１文字読取装置１０スキャナー１１認識部１２間違いテーブル参照部１３後処理部１４出力部Ｒ１標準パターンＲ２間違いテーブルＲ３後処理辞書Ｇ１画像データＧ２Ｎ個の候補文字コードと類似度のデータＧ３（Ｎ＋Ｍ）個の候補文字コードと類似度のデータＧ４最終認識コードなお、各図中、同一の符号は同一または相当部分を示
す。1 Character reading device 10 Scanner 11 Recognition unit 12 Error table reference unit 13 Post-processing unit 14 Output unit R1 Standard pattern R2 Error table R3 Post-processing dictionary G1 Image data G2 N candidate character codes and similarity data G3 (N + M) Individual candidate character code and similarity data G4 final recognition code In the drawings, the same reference numerals indicate the same or corresponding portions.

Claims

[Claims]

1. A scanning means for scanning a character to output an input character pattern, a first storage means for storing a plurality of character patterns in advance in association with respective character codes, and the scanning means for outputting.
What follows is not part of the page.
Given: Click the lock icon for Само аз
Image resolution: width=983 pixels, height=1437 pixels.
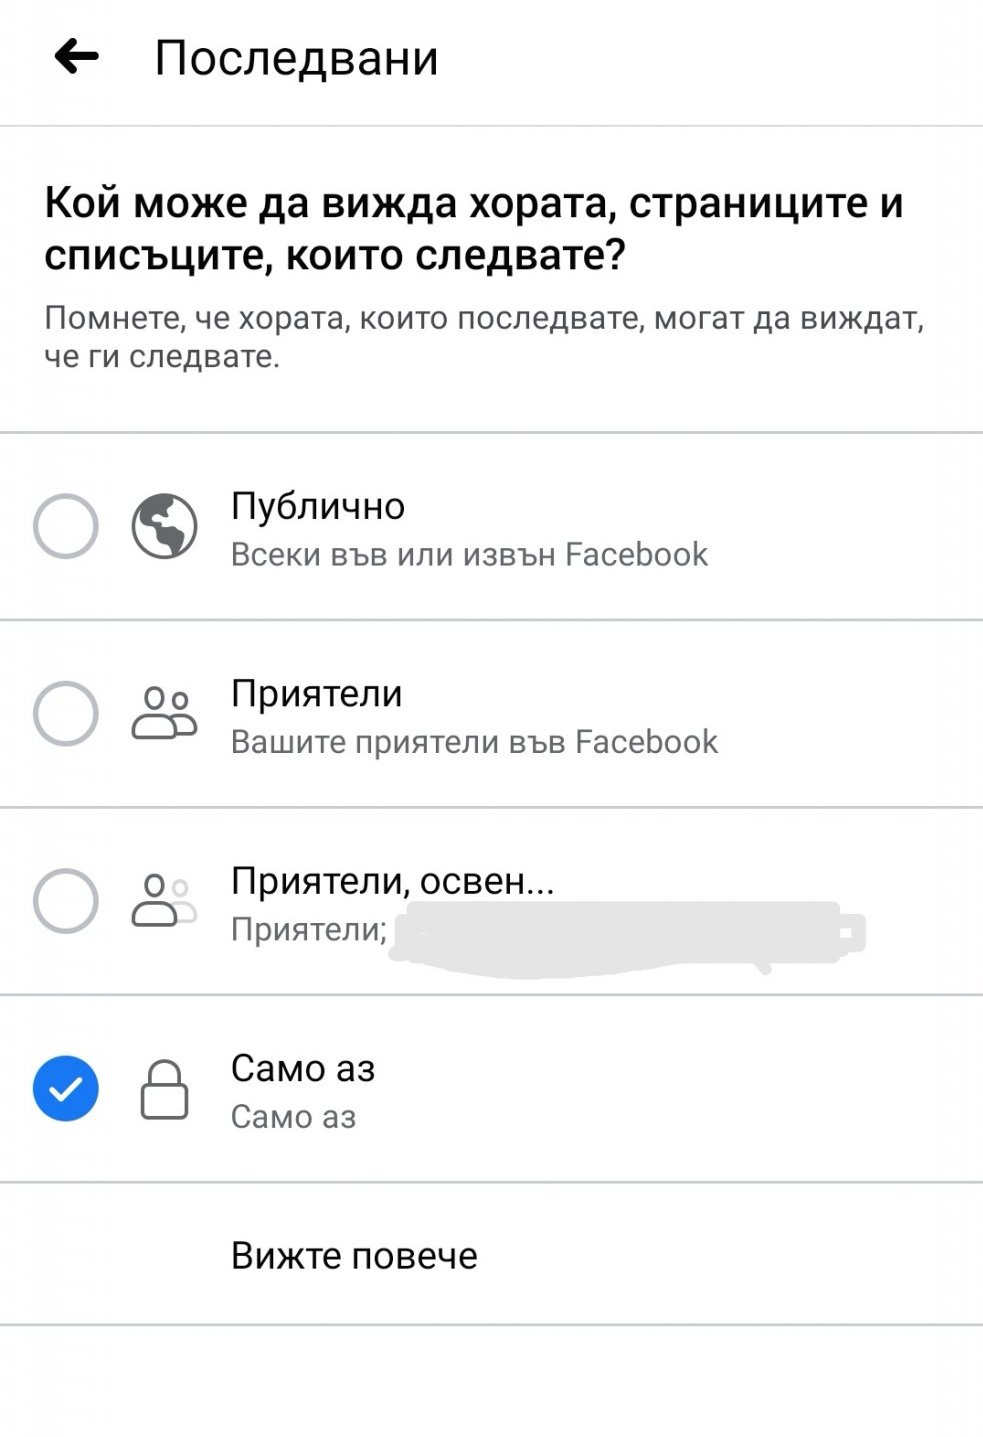Looking at the screenshot, I should 165,1089.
A pattern matching is performed between the input character pattern and each of the plurality of character patterns stored in the first storage means, and a character code corresponding to at least one character pattern whose matching result reaches a predetermined level is output. A one-character code output unit, a second storage unit that stores in advance each character code of a plurality of character patterns including a character pattern that is not stored in the first storage unit by grouping the similar patterns in advance, and the first character code For each of the character codes output by the output means, a determination that determines that the corresponding matching result is not valid A second character code output unit that searches the second storage unit based on the character code corresponding to the judgment output of the judgment unit and outputs the character code included in the corresponding group; A character reading device, comprising: a recognition output unit that recognizes and outputs an optimum character code from a plurality of character codes output by the two-character code output unit.